Activity ->
The response must consist of the lines below from the one with "This screenshot has height=807, width=1512." through the one with "Click the Pendant2 layer black color swatch", exactly as they appear and with both ends kept.
Record set Block Start
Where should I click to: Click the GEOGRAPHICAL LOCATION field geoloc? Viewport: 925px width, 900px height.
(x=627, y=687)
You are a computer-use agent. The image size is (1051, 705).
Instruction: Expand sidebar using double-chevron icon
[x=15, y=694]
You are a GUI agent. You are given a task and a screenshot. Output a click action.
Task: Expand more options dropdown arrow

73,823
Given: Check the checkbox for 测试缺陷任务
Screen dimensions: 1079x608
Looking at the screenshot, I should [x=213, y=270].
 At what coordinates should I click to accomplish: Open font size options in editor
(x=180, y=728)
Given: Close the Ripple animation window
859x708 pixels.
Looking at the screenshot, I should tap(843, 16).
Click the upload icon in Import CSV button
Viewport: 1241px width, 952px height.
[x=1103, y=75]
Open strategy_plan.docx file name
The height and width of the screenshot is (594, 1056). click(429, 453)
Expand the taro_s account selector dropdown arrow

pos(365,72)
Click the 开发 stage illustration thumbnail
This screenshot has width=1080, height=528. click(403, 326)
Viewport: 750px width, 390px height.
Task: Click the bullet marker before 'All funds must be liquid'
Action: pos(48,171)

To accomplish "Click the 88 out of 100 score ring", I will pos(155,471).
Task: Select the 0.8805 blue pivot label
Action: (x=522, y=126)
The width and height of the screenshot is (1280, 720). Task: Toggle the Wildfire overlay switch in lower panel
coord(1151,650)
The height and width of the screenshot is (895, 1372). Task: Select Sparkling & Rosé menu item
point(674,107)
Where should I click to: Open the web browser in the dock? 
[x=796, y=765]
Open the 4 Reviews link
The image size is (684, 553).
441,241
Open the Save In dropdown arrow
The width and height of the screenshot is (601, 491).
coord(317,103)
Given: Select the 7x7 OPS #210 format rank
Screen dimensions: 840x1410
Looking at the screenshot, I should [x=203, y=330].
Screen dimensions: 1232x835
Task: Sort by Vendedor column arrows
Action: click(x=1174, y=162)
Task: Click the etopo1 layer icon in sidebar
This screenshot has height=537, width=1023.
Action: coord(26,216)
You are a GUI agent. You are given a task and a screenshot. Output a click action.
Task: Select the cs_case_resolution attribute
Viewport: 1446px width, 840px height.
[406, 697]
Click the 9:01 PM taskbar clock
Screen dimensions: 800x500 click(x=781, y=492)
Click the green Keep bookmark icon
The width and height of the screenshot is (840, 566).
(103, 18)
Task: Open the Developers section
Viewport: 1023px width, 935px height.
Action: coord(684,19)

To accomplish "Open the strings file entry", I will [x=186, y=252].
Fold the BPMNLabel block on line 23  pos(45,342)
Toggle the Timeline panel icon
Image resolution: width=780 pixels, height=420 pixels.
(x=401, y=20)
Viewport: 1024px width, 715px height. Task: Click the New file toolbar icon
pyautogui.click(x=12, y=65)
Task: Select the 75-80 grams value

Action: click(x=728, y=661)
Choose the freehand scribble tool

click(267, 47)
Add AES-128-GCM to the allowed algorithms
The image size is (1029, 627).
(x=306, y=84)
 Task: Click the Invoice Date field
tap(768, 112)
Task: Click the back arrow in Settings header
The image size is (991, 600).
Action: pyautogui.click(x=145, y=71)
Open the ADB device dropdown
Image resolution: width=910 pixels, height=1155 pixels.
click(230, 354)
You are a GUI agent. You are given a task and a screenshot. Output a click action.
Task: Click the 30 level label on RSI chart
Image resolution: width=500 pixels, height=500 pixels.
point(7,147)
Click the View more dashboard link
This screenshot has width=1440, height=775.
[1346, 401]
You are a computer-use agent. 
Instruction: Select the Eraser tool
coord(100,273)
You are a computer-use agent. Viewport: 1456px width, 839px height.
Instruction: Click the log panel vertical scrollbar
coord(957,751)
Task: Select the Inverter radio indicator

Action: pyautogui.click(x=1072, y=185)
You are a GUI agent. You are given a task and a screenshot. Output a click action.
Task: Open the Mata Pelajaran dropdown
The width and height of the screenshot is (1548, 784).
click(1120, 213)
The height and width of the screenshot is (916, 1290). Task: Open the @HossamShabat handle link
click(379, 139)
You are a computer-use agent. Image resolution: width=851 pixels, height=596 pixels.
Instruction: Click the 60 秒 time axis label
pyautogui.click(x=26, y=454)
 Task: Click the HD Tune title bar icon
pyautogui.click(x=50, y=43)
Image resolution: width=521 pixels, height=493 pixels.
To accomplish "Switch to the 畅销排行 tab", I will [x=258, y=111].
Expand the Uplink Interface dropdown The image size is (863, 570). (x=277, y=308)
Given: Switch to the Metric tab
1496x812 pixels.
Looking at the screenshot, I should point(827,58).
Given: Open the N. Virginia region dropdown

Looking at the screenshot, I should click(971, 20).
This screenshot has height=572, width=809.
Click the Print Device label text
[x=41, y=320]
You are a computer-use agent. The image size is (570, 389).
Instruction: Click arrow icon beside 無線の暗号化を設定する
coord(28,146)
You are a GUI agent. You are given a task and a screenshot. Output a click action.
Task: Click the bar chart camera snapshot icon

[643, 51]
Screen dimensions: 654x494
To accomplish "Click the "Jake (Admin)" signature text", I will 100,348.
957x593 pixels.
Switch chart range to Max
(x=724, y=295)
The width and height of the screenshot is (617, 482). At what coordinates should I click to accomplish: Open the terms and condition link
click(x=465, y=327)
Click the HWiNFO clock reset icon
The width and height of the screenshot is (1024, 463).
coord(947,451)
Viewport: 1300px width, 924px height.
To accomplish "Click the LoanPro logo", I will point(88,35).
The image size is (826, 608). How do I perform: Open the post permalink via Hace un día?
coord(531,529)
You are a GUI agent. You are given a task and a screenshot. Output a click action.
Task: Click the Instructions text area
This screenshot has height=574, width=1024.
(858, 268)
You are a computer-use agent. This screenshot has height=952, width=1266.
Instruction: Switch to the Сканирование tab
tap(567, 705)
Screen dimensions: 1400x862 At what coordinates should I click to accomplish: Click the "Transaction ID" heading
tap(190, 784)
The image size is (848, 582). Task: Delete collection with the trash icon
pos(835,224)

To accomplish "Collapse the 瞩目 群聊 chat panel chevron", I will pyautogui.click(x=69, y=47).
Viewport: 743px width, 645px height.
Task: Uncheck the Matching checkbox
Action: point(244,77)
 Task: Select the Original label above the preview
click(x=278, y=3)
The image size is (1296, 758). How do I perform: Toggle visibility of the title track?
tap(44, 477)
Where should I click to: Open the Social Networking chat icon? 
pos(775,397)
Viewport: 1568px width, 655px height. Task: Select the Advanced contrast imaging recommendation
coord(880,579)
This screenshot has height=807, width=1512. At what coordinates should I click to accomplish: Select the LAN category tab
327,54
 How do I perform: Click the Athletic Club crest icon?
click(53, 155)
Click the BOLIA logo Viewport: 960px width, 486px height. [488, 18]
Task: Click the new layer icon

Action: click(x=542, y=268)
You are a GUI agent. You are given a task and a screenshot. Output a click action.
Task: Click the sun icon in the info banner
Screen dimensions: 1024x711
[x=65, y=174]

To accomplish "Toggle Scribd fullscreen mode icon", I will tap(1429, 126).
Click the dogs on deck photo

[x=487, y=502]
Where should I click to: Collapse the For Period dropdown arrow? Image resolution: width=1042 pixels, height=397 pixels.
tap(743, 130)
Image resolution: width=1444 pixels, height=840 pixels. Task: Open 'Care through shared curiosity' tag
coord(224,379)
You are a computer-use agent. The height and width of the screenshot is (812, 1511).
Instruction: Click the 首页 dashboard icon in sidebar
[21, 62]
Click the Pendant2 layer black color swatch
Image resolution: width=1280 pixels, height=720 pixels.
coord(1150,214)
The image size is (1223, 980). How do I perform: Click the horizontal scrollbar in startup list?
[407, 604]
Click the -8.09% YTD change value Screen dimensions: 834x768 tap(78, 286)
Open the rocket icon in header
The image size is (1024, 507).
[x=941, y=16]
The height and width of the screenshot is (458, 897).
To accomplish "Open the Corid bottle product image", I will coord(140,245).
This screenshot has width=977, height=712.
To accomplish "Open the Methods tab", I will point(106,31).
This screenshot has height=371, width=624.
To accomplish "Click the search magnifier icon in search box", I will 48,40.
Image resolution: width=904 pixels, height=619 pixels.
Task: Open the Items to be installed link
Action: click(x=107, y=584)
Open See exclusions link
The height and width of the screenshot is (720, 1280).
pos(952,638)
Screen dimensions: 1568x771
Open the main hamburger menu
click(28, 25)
Record set Block End
Expected answer ->
This screenshot has height=807, width=1512. At what coordinates should I click to accomplish: Select the LAN category tab
327,54
 How do I perform: Click the Athletic Club crest icon?
click(53, 155)
Click the BOLIA logo Viewport: 960px width, 486px height. [488, 18]
Task: Click the new layer icon

Action: click(x=542, y=268)
You are a GUI agent. You are given a task and a screenshot. Output a click action.
Task: Click the sun icon in the info banner
Screen dimensions: 1024x711
[x=65, y=174]

To accomplish "Toggle Scribd fullscreen mode icon", I will tap(1429, 126).
Click the dogs on deck photo

[x=487, y=502]
Where should I click to: Collapse the For Period dropdown arrow? Image resolution: width=1042 pixels, height=397 pixels.
tap(743, 130)
Image resolution: width=1444 pixels, height=840 pixels. Task: Open 'Care through shared curiosity' tag
coord(224,379)
You are a computer-use agent. The height and width of the screenshot is (812, 1511).
Instruction: Click the 首页 dashboard icon in sidebar
[21, 62]
Click the Pendant2 layer black color swatch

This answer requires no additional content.